# What is being asked
Only the lines from the one containing "Task: Click the retweet arrows icon" through the end of the entries should be returned, exactly as they are, with the pictures omitted.

--- Source information Enclosed Below ---

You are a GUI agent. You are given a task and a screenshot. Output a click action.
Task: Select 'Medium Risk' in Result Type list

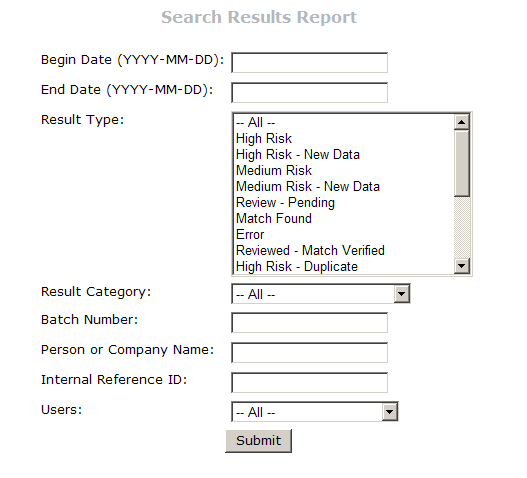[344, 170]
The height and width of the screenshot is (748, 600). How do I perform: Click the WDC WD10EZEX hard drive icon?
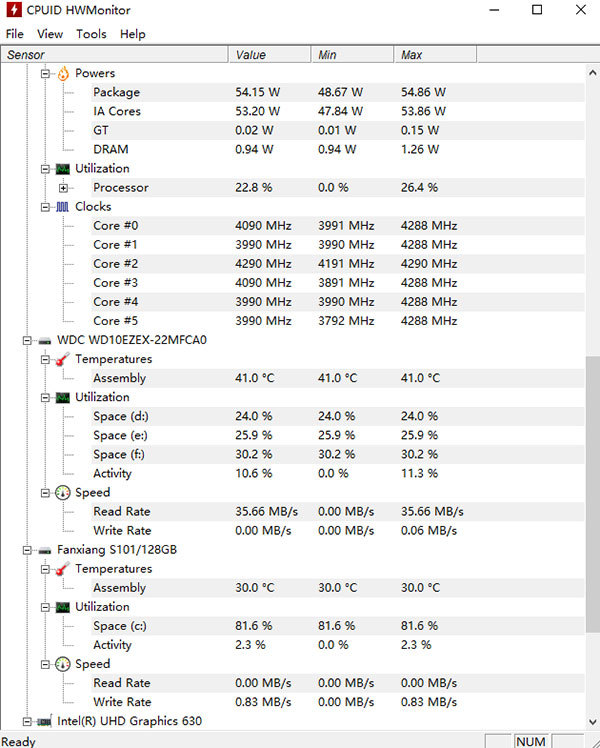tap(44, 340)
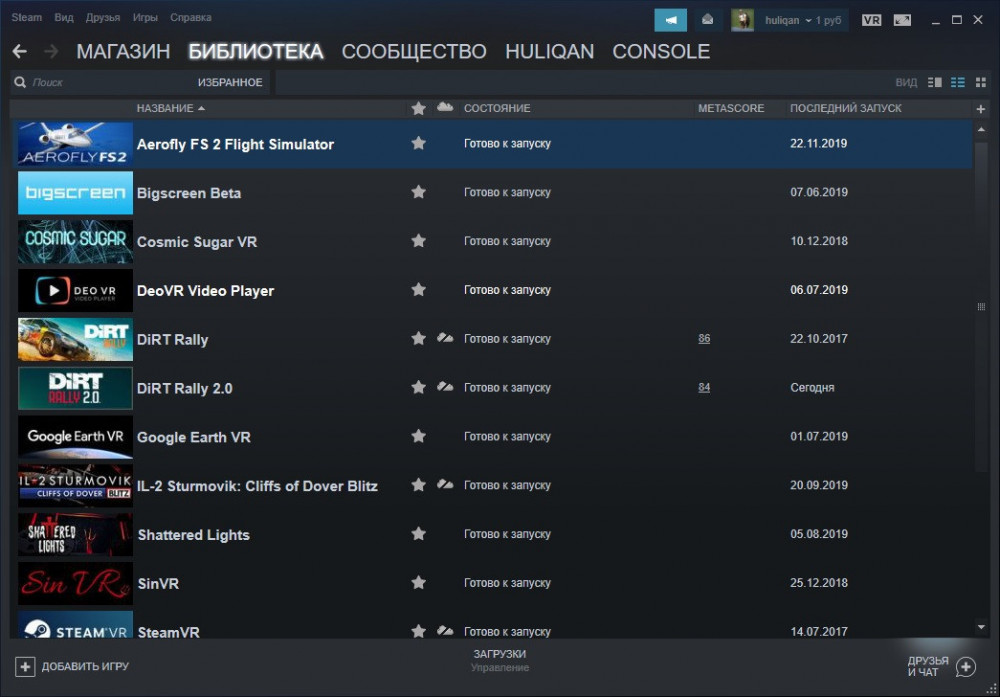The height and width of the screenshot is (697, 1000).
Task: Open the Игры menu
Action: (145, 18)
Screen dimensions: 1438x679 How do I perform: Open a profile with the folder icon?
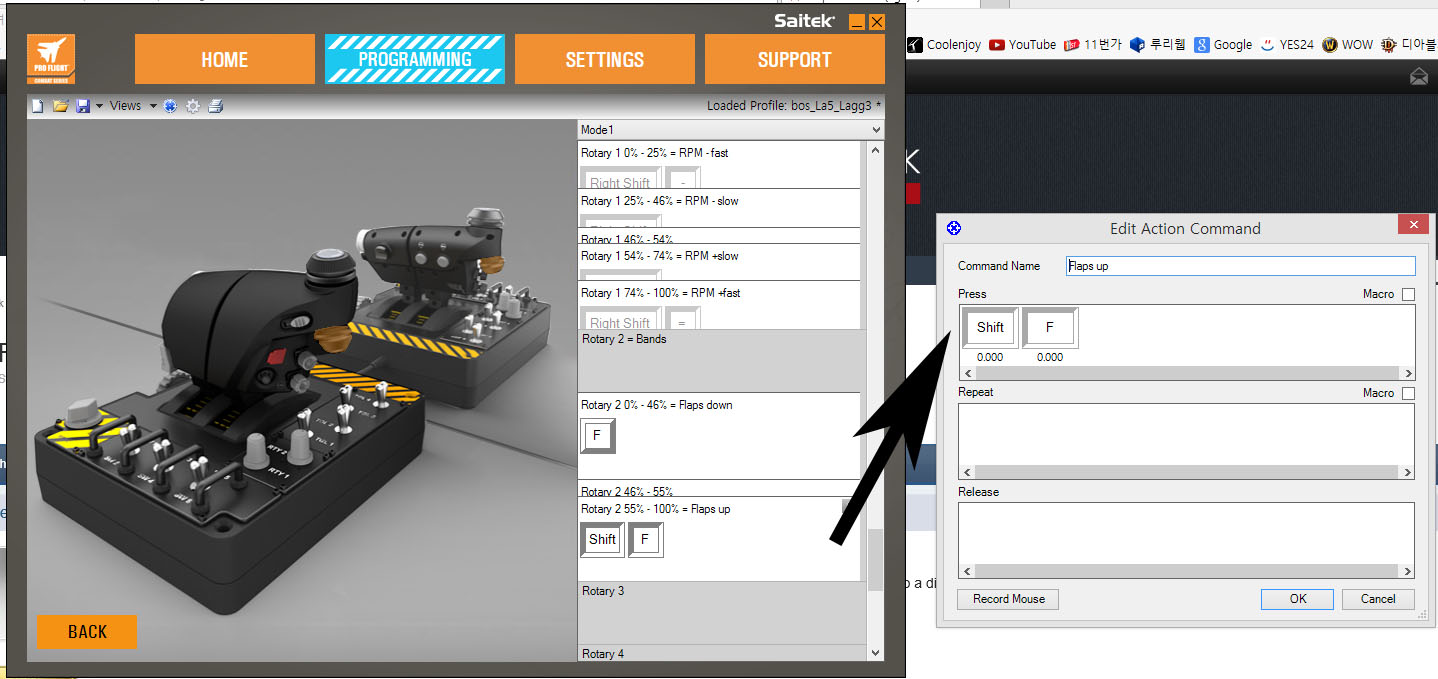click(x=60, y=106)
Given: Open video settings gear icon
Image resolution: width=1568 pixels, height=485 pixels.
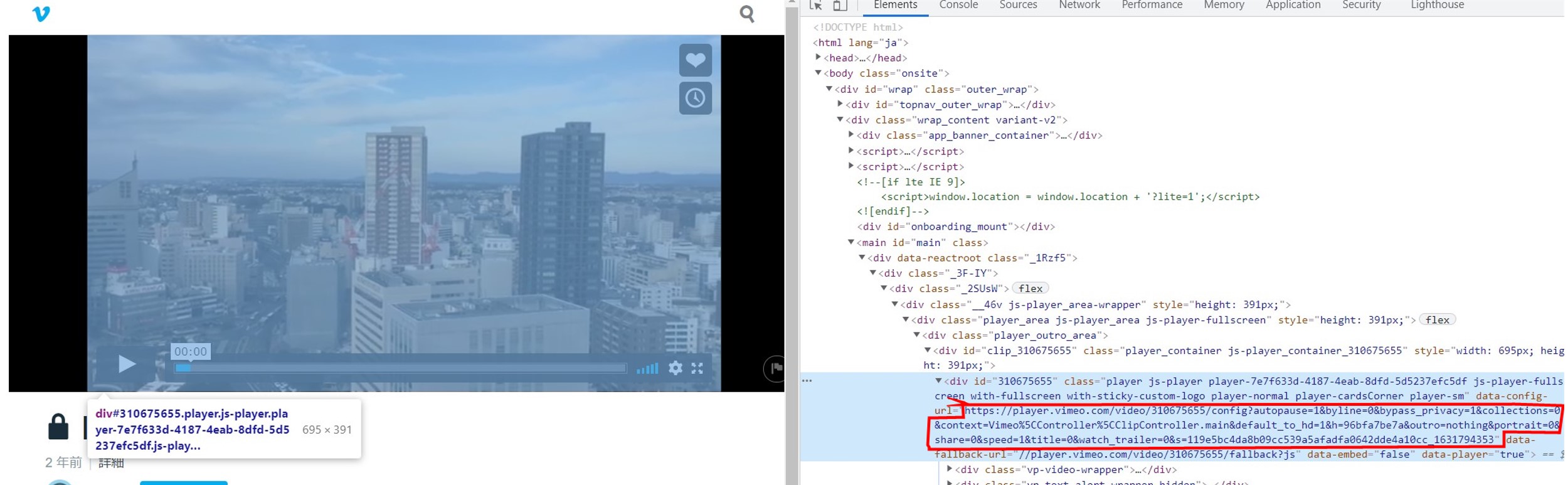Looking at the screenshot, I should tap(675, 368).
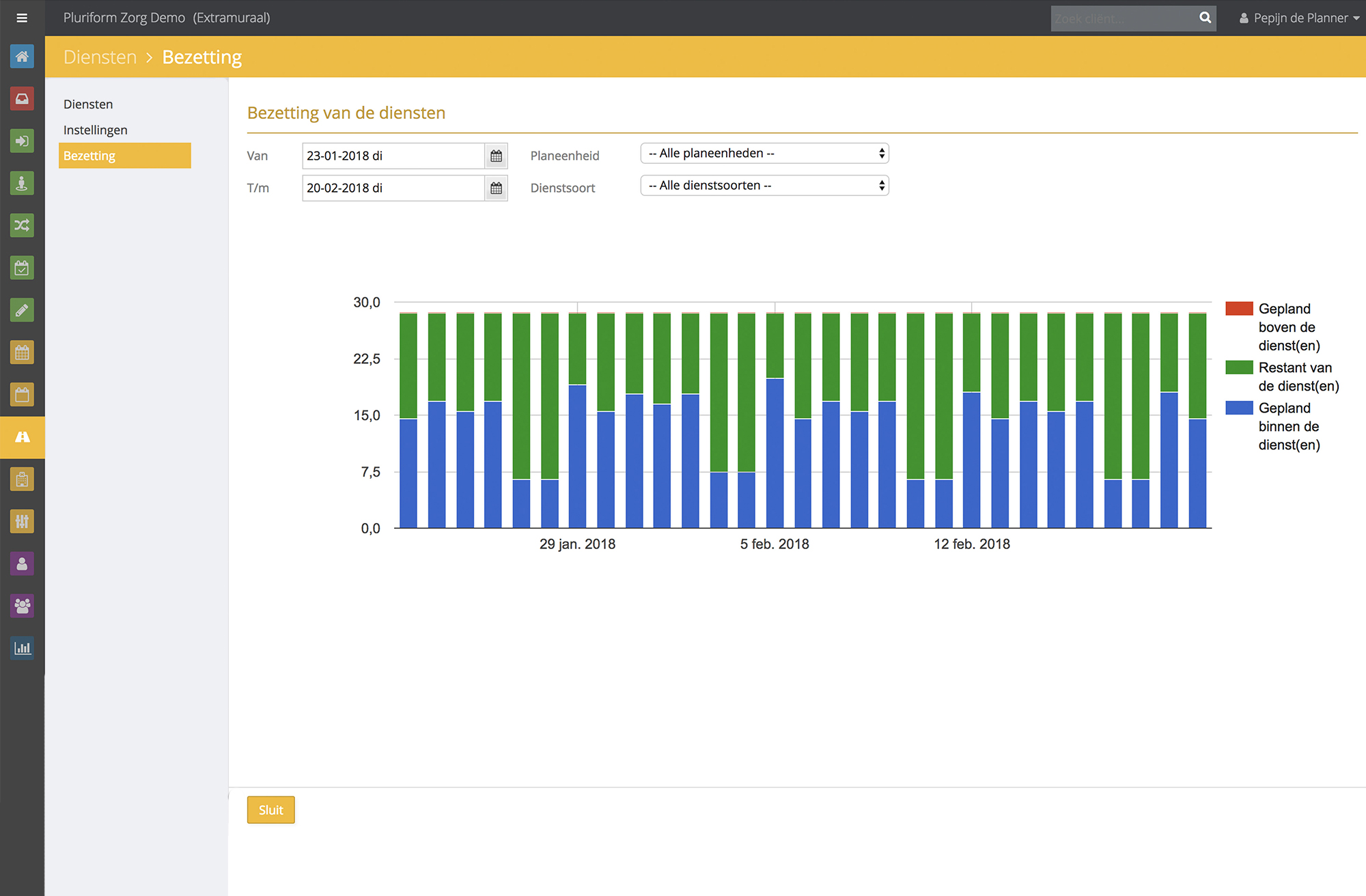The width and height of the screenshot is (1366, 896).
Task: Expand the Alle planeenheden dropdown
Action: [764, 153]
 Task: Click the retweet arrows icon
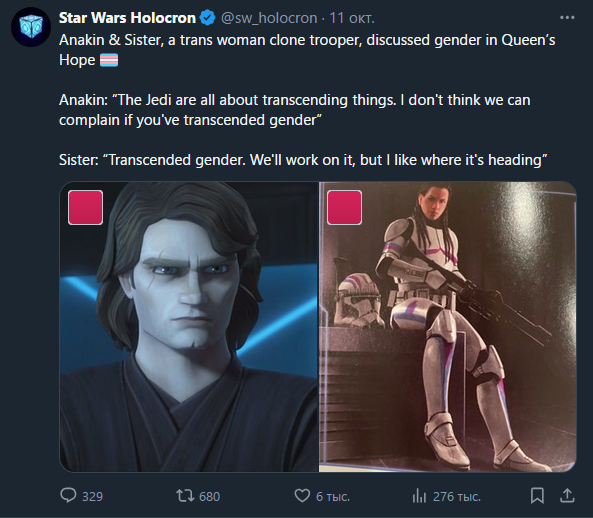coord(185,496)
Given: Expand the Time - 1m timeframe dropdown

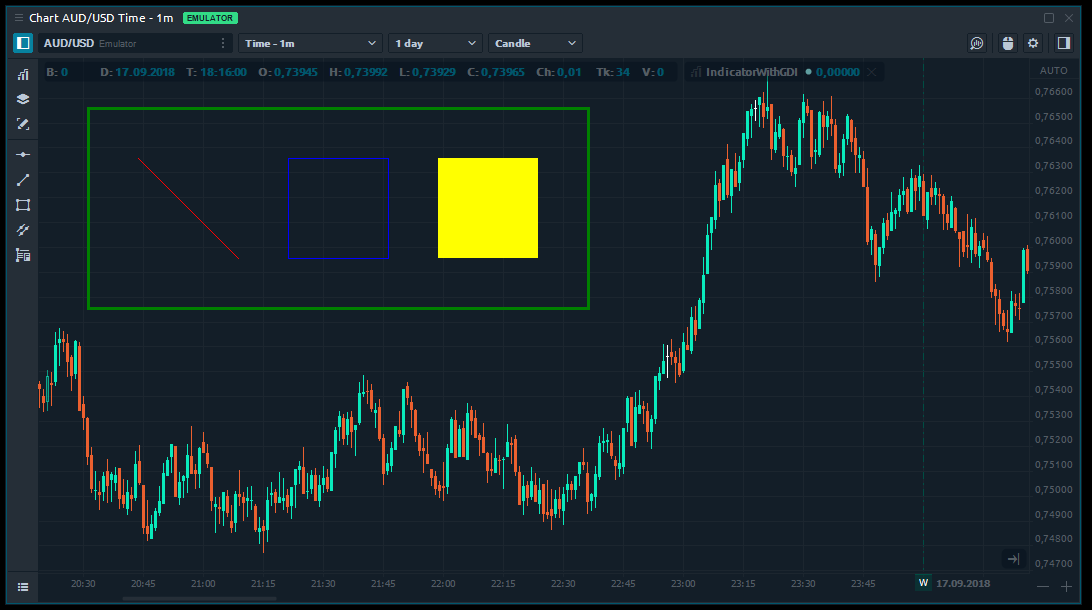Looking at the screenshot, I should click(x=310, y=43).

--- End of Enclosed Source information ---

# Answer section
 Task: Click the retweet arrows icon
coord(185,496)
Given: Expand the Time - 1m timeframe dropdown

Looking at the screenshot, I should click(x=310, y=43).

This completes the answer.